# Extrait à lire
Des émissaires occidentaux à Damas, les nouveaux dirigeants syriens veulent rassurer

  • Le chef de la coalition qui a pris le pouvoir en Syrie le 8 décembre s'est engagé à dissoudre et à intégrer dans l'armée les factions qui ont contribué à la chute de l'ex-président Bachar al-Assad
  • Les groupes combattants "seront dissous et leurs combattants préparés à rejoindre les rangs du ministère de la Défense, et tous seront sous le coup de la loi"

DAMAS: Plusieurs missions diplomatiques sont arrivées mardi à Damas pour rencontrer les nouvelles autorités syriennes, dominées par des islamistes radicaux, qui s'emploient à rassurer les capitales étrangères sur leur capacité à pacifier la Syrie, dévastée par 13 ans de guerre civile.

Le chef de la coalition qui a pris le pouvoir en Syrie le 8 décembre s'est engagé à dissoudre et à intégrer dans l'armée les factions qui ont contribué à la chute de l'ex-président Bachar al-Assad, et a réclamé la levée des sanctions internationales.

Les groupes combattants "seront dissous et leurs combattants préparés à rejoindre les rangs du ministère de la Défense, et tous seront sous le coup de la loi", a affirmé Abou Mohammad al-Jolani, le chef du groupe sunnite radical Hayat Tahrir al-Sham (HTS), à la tête de la coalition.

Après un demi-siècle de règne sans partage du clan Assad, les nouvelles autorités cherchent à rassurer, au moment où les capitales étrangères prennent contact avec leurs dirigeants, dont Abou Mohammad al-Jolani, qui se fait désormais appeler par son vrai nom, Ahmad al-Chareh.

Une mission diplomatique française, la première depuis 12 ans, est arrivée mardi à Damas où le drapeau français a été hissé sur l'ambassade, fermée depuis 2012.

"La France se prépare à être aux côtés des Syriens" durant la période de transition, a déclaré l'envoyé spécial pour la Syrie, Jean-François Guillaume.

Des diplomates allemands vont également rencontrer mardi des représentants du gouvernement de transition. Une délégation britannique était arrivée lundi, l'Union européenne a annoncé l'envoi d'un représentant et les Etats-Unis ont établi des contacts avec HTS.

Lâché par ses alliés, la Russie et l'Iran, Bachar al-Assad a fui pour Moscou quand les rebelles se sont emparés le 8 décembre de Damas, après une offensive éclair menée depuis le nord de la Syrie. L'ex-président a affirmé lundi qu'il n'avait fui qu'après la chute de Damas et qualifié de "terroristes" les nouveaux dirigeants du pays.

# Consigne
Répondez à ces questions sur l'extrait consacré à la Syrie :
1. La mission diplomatique française arrivée mardi à Damas est la première depuis combien d'années ?
2. Sous quel nom Abou Mohammad al-Jolani se fait-il désormais appeler ?
3. Dans quelle ville Bachar al-Assad a-t-il fui ?

# Données disponibles
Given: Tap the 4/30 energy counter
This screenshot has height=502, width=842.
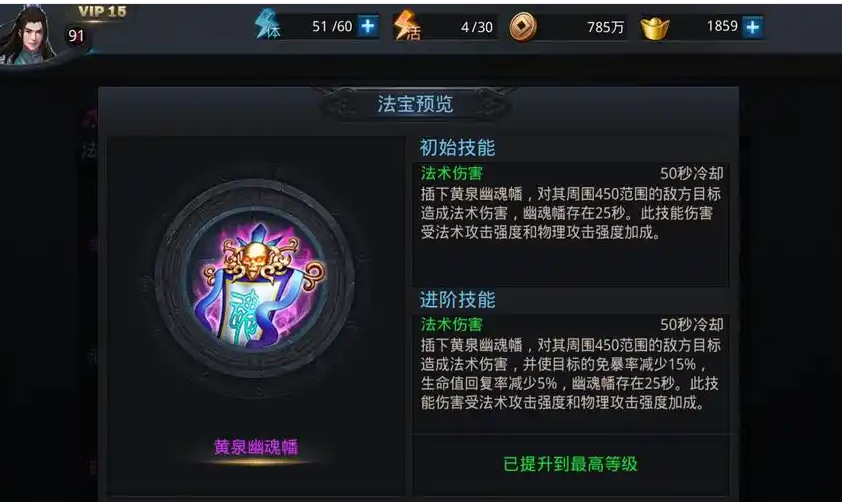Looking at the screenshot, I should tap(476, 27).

* * *

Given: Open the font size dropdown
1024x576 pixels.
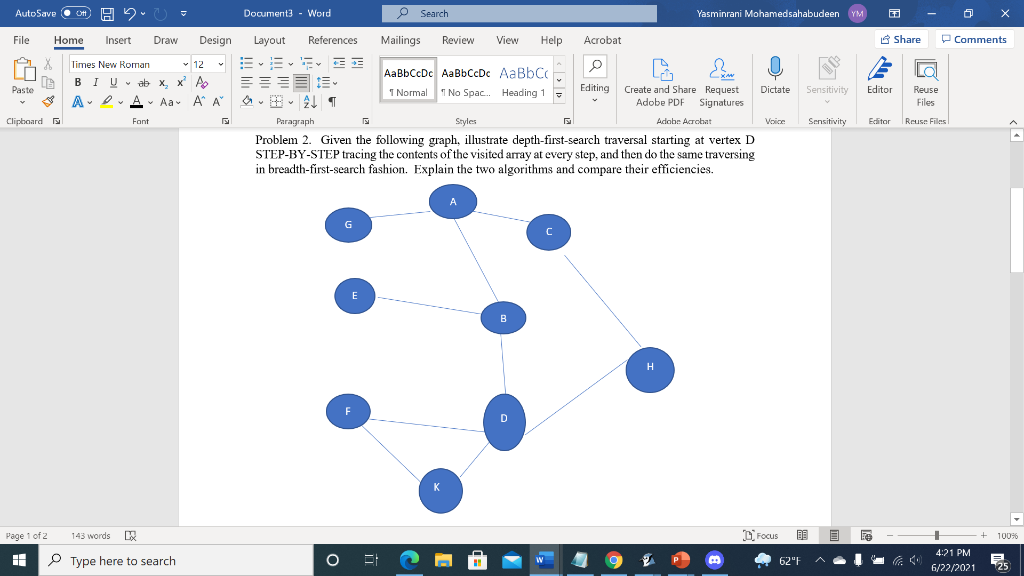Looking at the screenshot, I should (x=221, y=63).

* * *

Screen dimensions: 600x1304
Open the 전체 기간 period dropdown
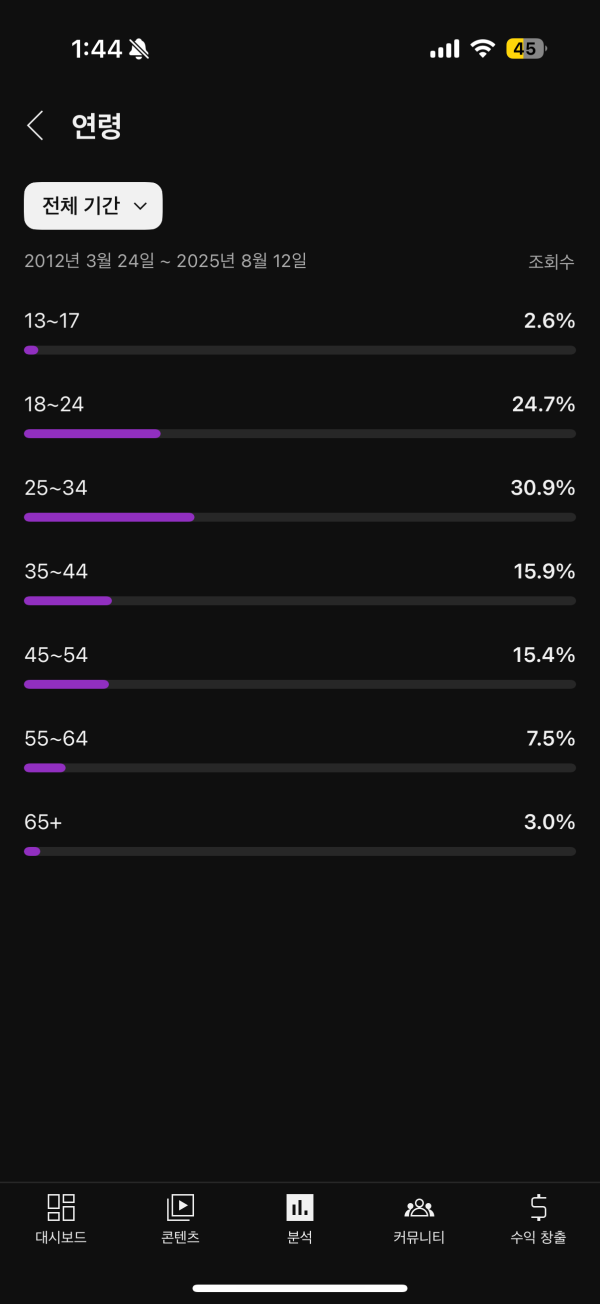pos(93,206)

# Réponse
1. Depuis 12 ans.
2. Ahmad al-Chareh.
3. Moscou.